LeetCode Solution, Easy, 1089. Duplicate Zeros
重複的零
1089. Duplicate Zeros
題目敘述
Given a fixed-length integer array arr, duplicate each occurrence of zero, shifting the remaining elements to the right.
Note that elements beyond the length of the original array are not written. Do the above modifications to the input array in place and do not return anything.
Example 1:
Input: arr = [1,0,2,3,0,4,5,0]
Output: [1,0,0,2,3,0,0,4]
Explanation: After calling your function, the input array is modified to: [1,0,0,2,3,0,0,4]
Example 2:
Input: arr = [1,2,3]
Output: [1,2,3]
Explanation: After calling your function, the input array is modified to: [1,2,3]
Constraints:
1 <= arr.length <= 10**40 <= arr[i] <= 9
Hint 1
This is a great introductory problem for understanding and working with the concept of in-place operations.
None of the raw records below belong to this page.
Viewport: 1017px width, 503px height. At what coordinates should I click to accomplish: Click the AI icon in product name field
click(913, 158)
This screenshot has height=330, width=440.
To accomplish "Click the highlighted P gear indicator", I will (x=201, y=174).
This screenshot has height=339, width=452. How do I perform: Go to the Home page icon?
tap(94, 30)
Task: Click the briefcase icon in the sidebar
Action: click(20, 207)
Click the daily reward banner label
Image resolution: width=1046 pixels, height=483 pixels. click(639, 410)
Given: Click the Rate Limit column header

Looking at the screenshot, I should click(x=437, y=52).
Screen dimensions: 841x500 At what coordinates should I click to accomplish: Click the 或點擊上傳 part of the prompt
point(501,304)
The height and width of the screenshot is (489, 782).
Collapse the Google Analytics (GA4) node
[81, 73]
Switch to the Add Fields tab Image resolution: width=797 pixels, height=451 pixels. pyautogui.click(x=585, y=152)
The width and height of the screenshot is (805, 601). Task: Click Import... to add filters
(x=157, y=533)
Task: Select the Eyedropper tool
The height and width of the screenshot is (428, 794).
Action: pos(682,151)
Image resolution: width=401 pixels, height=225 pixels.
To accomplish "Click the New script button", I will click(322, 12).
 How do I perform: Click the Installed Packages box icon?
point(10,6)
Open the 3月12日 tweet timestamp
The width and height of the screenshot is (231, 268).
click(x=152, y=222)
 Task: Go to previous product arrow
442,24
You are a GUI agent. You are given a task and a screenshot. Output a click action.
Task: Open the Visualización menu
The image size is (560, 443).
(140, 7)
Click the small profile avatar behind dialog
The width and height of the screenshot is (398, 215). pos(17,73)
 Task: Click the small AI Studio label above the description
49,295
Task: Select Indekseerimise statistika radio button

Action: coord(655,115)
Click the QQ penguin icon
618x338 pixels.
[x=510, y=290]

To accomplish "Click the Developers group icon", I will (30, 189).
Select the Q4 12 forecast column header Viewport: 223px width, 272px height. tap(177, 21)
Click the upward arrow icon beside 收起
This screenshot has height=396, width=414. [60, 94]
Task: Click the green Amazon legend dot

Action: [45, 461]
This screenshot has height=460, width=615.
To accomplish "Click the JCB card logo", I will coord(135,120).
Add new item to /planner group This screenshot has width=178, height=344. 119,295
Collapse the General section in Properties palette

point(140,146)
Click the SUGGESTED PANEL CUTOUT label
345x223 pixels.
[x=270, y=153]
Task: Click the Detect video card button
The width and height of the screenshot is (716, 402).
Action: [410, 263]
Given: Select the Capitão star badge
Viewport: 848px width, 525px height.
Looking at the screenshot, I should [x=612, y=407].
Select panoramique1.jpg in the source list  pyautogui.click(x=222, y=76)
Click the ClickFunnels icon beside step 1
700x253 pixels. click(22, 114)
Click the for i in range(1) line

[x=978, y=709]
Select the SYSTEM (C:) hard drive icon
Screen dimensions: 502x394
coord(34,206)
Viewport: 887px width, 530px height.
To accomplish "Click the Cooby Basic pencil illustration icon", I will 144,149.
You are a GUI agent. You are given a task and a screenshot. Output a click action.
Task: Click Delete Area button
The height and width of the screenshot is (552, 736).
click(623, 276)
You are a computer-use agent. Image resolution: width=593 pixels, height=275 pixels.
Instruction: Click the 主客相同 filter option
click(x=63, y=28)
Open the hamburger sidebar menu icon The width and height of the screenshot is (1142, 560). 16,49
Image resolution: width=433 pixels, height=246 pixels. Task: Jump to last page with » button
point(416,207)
The problem statement clearly states that we are to modify the array in-place. That does not mean we cannot use another array. We just don't have to return anything.
Hint 2
A better way to solve this would be without using additional space. The only reason the problem statement allows you to make modifications in place is that it hints at avoiding any additional memory.
Hint 3
The main problem with not using additional memory is that we might override elements due to the zero duplication requirement of the problem statement. How do we get around that?
Hint 4
If we had enough space available, we would be able to accommodate all the elements properly. The new length would be the original length of the array plus the number of zeros. Can we use this information somehow to solve the problem?
題目翻譯
給定一個整數陣列 nums,然後當發現 0 值時就複製兩個值,將後面的元素向後挪移。如果超出原本陣列長度的元素就直接拋棄。
解法解析
這題的解法使用的兩個迴圈處理,第一個迴圈用來找出 0 的數量。
// 遍歷全部
for (let i = 0; i <= length_; i++) {
// 當現在的索引 i + possibleDups > 總長 length_ 的會就中斷
// 因為後續的元素會被拋棄,所以不需要考慮
if (i > length_ - possibleDups) {
break;
}
if (arr[i] === 0) {
// 當索引是最後一位時,做處理
if (i === length_ - possibleDups) {
arr[length_] = 0;
length_--;
break;
}
// 紀錄個數
possibleDups++;
}
}
所以經過上面的處理後原本陣列 arr = [1, 0, 2] 的長度,其實只需要處理 2 個長度而已。容後第二個迴圈從後面往前走,每次遞減 possibleDups。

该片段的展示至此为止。